My last 26er felt MUCH lower than my current 26er. It had a 1.1 inch lower bottom bracket, which is pretty huge for bb difference. 

If she was 4'9 or something the 24's might make sense.. but at 5'9 shes really just missing out on tons of modern/better bike gear that 26ers offer.


----------



## Lost Biker StL (Feb 21, 2013)

I am almost 5'6 and the first bike I bought was a 29er and never even rode a 26 inch bike so I cannot comment on them but I think the size and geometry is what is going to be a big difference. I had one shop try to put me on a medium 29er because that is what they had in stock and it did feel way to big for my size but once I was able to test a small it felt much better and I have not looked back since.


----------



## CRchris1996 (Apr 4, 2012)

the 29er is good if you are an advanced rider because uphill is harder to pedal a 29er (thats the problem here very step terrain)

edit: thats the good thing about here


----------



## Varaxis (Mar 16, 2010)

I believe 29er frames typically have geo that reduces crashing by a significant amount and requires less input to ride fast and through technical sections. They can be more stable at speed, have more climbing traction, not launch you over the bars as much, and gives a feel that seems closer and better connected to the ground. Basically, the side effects from longer wheelbase, longer chainstays, and greater BB drop. It may promote a more upright riding position that many casual and beginners opt for, since it has a higher stack height, when compared to a 26" with similar HA and fork travel.


----------



## Fuglio (Jul 15, 2011)

I race XC and this little dude (12yo) always ends up passing me on his size small29er hardtail. And every time people talk about short people cant ride 29ers i roll my eyes so hard I nearly pass-out...

Given request A: Please copy the stretch of the wheel-size thread from "the 29er is" through "(Mar 16, 2010)", keeping every word and mark the same.
Given request B: Pick up the wheel-size thread where it stops and continue it.

Source material:
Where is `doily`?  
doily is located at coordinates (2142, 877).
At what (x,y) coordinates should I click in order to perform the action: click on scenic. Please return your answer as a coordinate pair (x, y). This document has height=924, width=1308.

Expected output A:
the 29er is good if you are an advanced rider because uphill is harder to pedal a 29er (thats the problem here very step terrain)

edit: thats the good thing about here


----------



## Varaxis (Mar 16, 2010)

Expected output B:
----------



## mimi1885 (Aug 12, 2006)

Fuglio said:


> I race XC and this little dude (12yo) always ends up passing me on his size small29er hardtail. And every time people talk about short people cant ride 29ers i roll my eyes so hard I nearly pass-out...


Lol, it's not for everyone, racing is different though. Not everyone should ride 29ers. Short or tall, they should ride the bike that fit their riding needs.

Noobs and racers like and can benefit from 29ers, but 29ers are far from the answer to all prayers bike choice, too many downside.

Sent from my iPhone 4s using Tapatalk


----------



## Varaxis (Mar 16, 2010)

Fuglio said:


> I race XC and this little dude (12yo) always ends up passing me on his size small29er hardtail. And every time people talk about short people cant ride 29ers i roll my eyes so hard I nearly pass-out...


Haha. I hear that story all the time. So true. My friend on his smaller wheeled SS hates that (kids on big wheels passing him in XC races).



mimi1885 said:


> Lol, it's not for everyone, racing is different though. Not everyone should ride 29ers. Short or tall, they should ride the bike that fit their riding needs.
> 
> Noobs and racers like and can benefit from 29ers, but 29ers are far from the answer to all prayers bike choice, too many downside.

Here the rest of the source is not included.